Murder In The Movies  --  EXCERPT



I realized I was dog tired and dying to dive into the pile of fat pillows and what looked like a down comforter, but the woman had planted the seed of ice in my mind and now all I could think about was a long, cool drink of water. I grabbed up a ceramic pitcher, cream colored with hand-painted roses, and tromped down the walkway as she’d instructed. Sure enough, the path led to my left and there I found a lit alcove and the ice machine along with soda pop and snack dispensers. I shoved the pitcher up under the lever which released an avalanche of shaved ice then I headed back to my room thinking about nothing in particular except how good cold water was going to taste. I wasn’t in my alert mode, as I would have been at Helen’s. I was aware that the moon was suddenly hidden behind a sliver of cloud. I was aware that I seemed to be the only tenant in an otherwise empty inn. I was aware that my soft soled shoes were making a lot of noise on the walkway ... and that was all I was aware of when an arm shot of out of the dark from behind me. The ceramic pitcher went flying into the air and my feet flew out from under me as I hit the ground. It happened so fast that everything became a blur. I didn’t have a clue who belonged to the arm or, for that matter, to the fist that slugged me. I remember seeing feet, but the image I had was that of black tennis shoes belonging to neither male nor female. Maybe I should say, belonging to either a male or a female, I had no idea which. I rolled over, clutching my jaw, as footsteps ran away from me, heading toward the street. But my reflexes were too slow. I didn’t get so much as a glance at my attacker. I sat there on my tailbone, holding my aching jaw, rocking back and forth, trying to take it all in. When I finally got up, I retrieved the pitcher, or what was left of it, and staggered back to 102 where I locked the door behind me. Then I closed and locked the window, snapping the shutters closed, too. After that I sat on the side of the bed, trying to decide my next step.

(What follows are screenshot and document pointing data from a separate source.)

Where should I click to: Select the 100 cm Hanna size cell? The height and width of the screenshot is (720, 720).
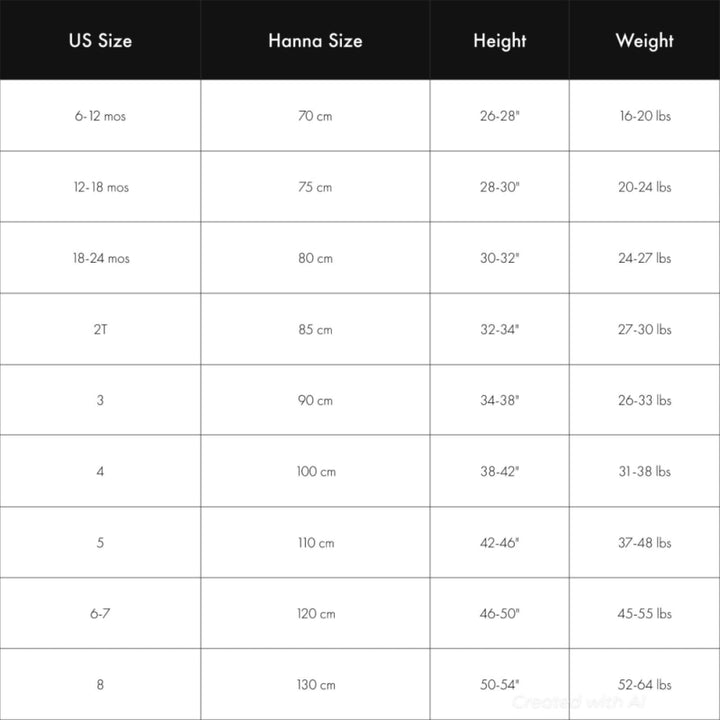pos(315,471)
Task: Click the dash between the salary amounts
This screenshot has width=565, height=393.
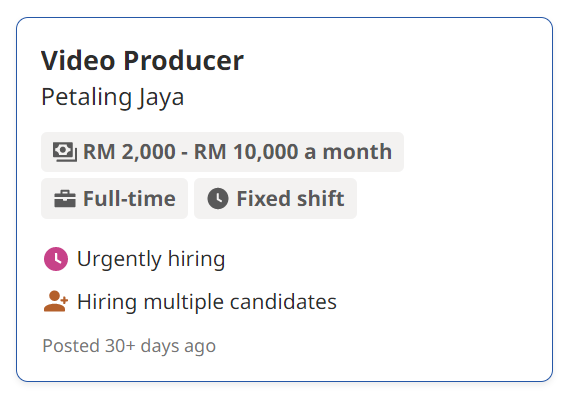Action: click(x=184, y=153)

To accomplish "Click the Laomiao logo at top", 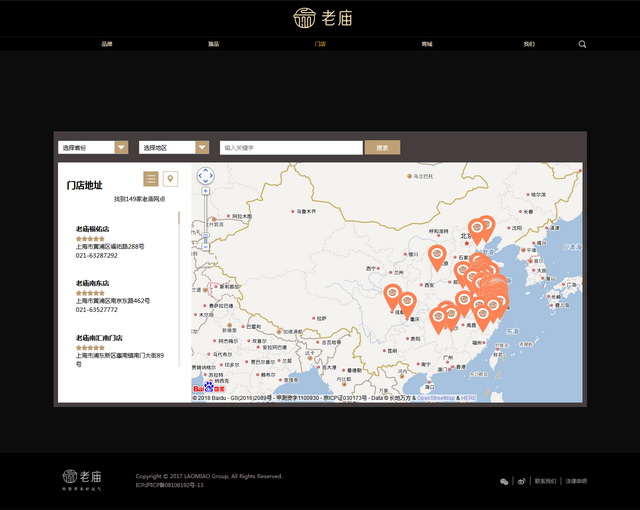I will pyautogui.click(x=322, y=17).
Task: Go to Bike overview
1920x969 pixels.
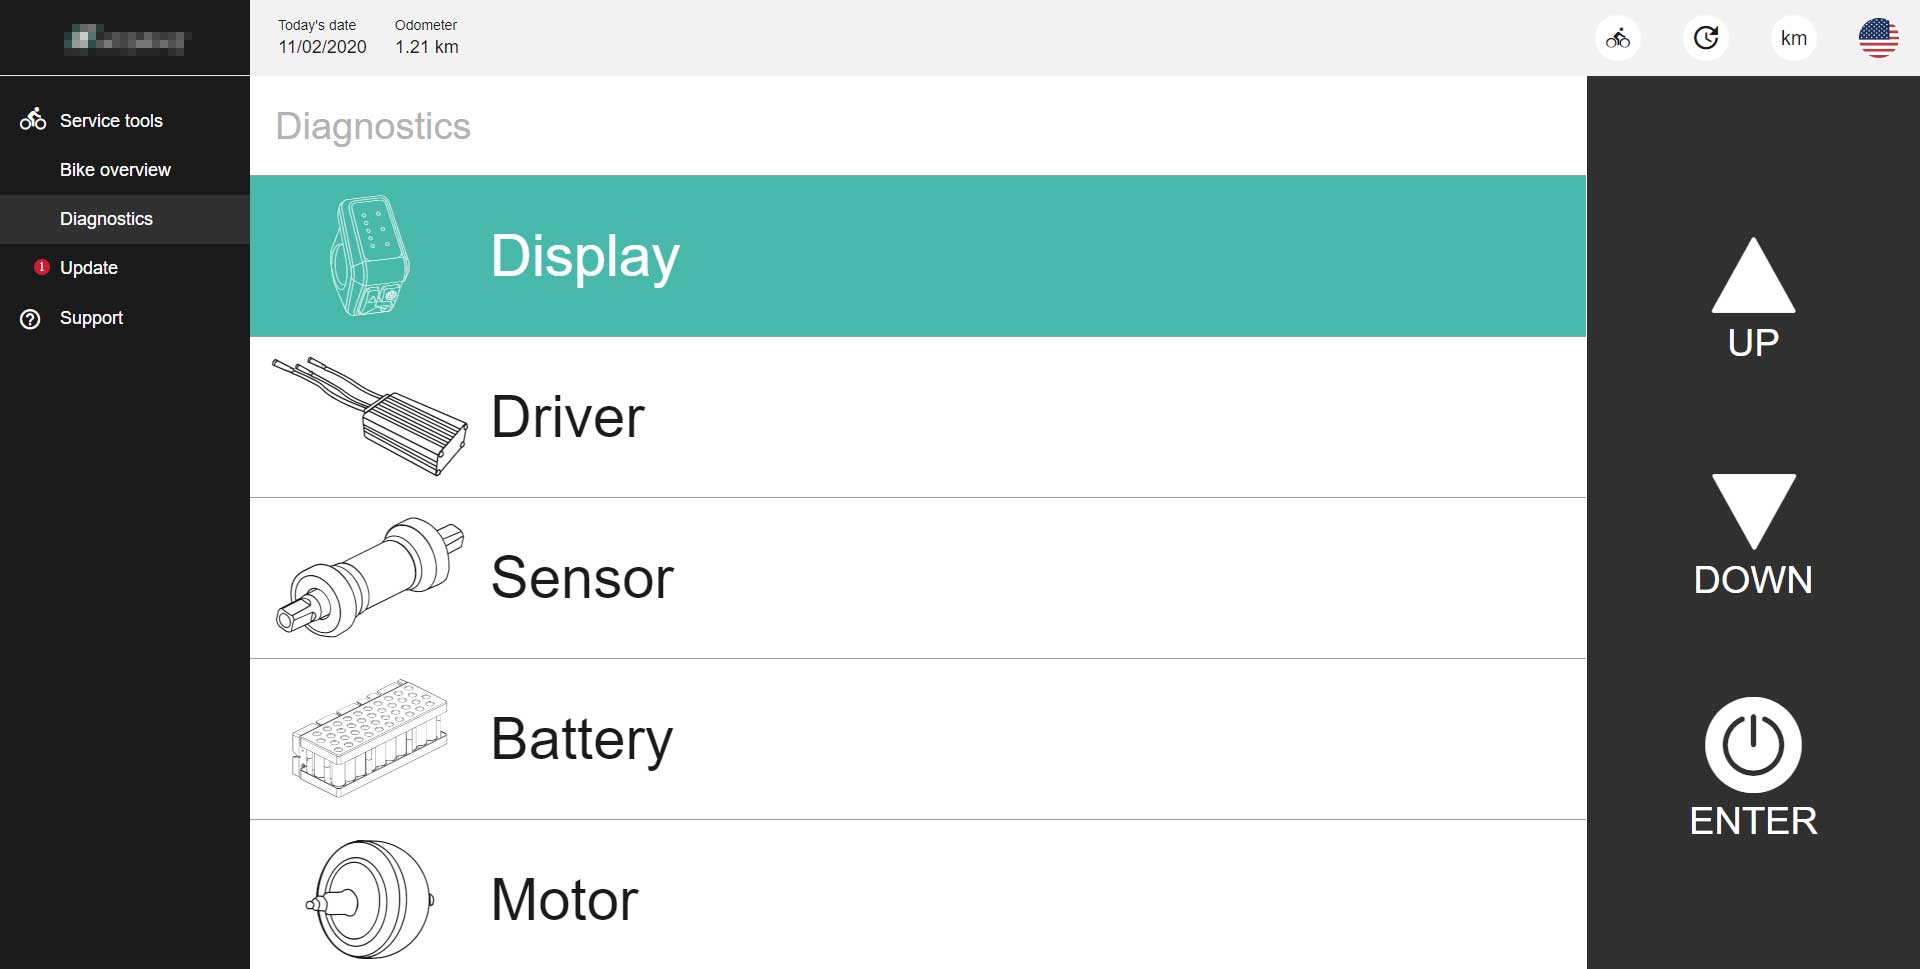Action: pos(115,170)
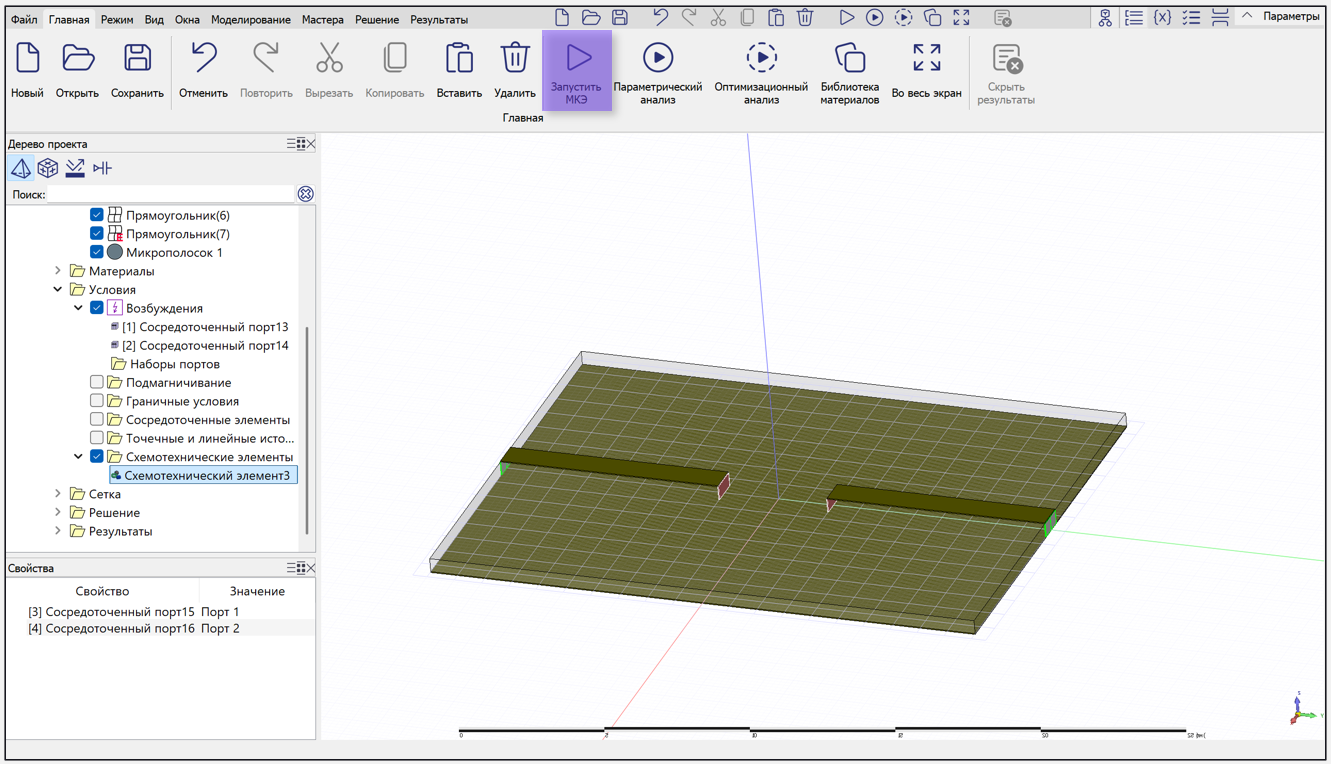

I couldn’t call the police for all the reasons I’d never called them up to this point. I wouldn’t call Caroline and Michael. No need to upset them, though I would tell them about the incident in the morning. What I needed was to talk to Donald. A production assistant located him on the set. I didn’t give him the details. I just said I’d been attacked, that I was fine but shaken and could he come out when he could get away. I unlocked the door and waited. He arrived within the hour.

In the interim, I’d taken a shower and washed my hair with that pretty bottled
stuff B&B’s always provide for guests. I smelled like a carnation. I looked like hell. The lower half of my face was turning a snappy purple, and my rump had a knot on it that felt like a boulder when I tried to sit on anything but the down comforter. That was the picture that greeted Donald when he knocked and I called for him to come on in.

“What the hell happened?” he said, closing the space between us.

“Shut the door.”

He closed and bolted it before returning to me. His face was crinkled with concern. “Who did it?”

I shook my head and patted the space beside me on the bed. Instead, he pulled a white wicker chair up close, sat down, and took my hands in his.

“Well,” he said, “we can rule out rape and robbery for motive.”

“We can also rule out tiny woman and woman in wheelchair.”

He leaned back, studying me. “You sure about that?”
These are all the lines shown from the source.